§ EXERCISE AIM: Reproduce every line of the records below word for word, omitting the pictures.
[START OF MATERIAL SHOWN]
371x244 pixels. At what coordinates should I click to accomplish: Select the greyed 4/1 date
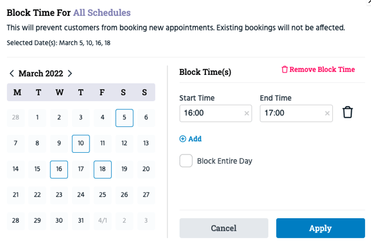point(102,221)
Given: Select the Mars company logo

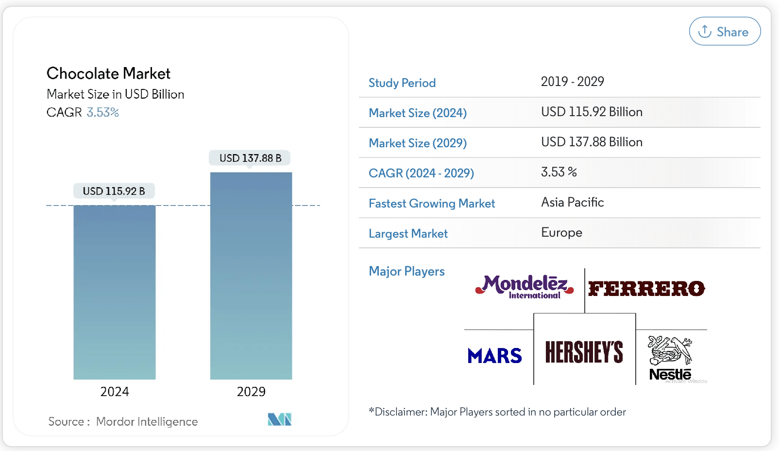Looking at the screenshot, I should tap(494, 355).
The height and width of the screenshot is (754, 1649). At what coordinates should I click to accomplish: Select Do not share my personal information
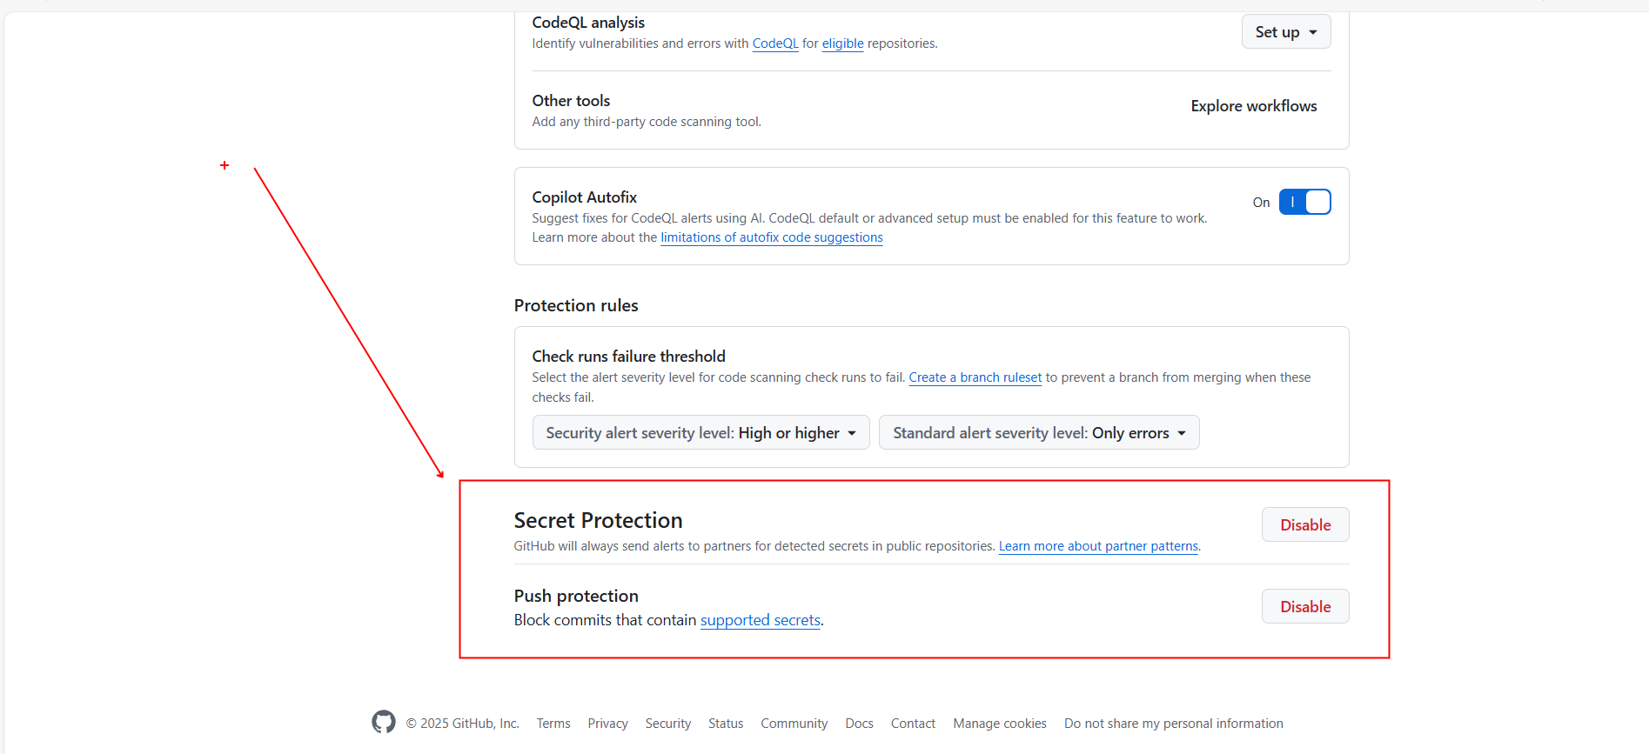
[END OF MATERIAL SHOWN]
§ EXERCISE ANSWER:
371x244 pixels. At what coordinates should I click to accomplish: Select the greyed 4/1 date
point(102,221)
Given: Select the Mars company logo

Looking at the screenshot, I should tap(494, 355).
The height and width of the screenshot is (754, 1649). At what coordinates should I click to accomplish: Select Do not share my personal information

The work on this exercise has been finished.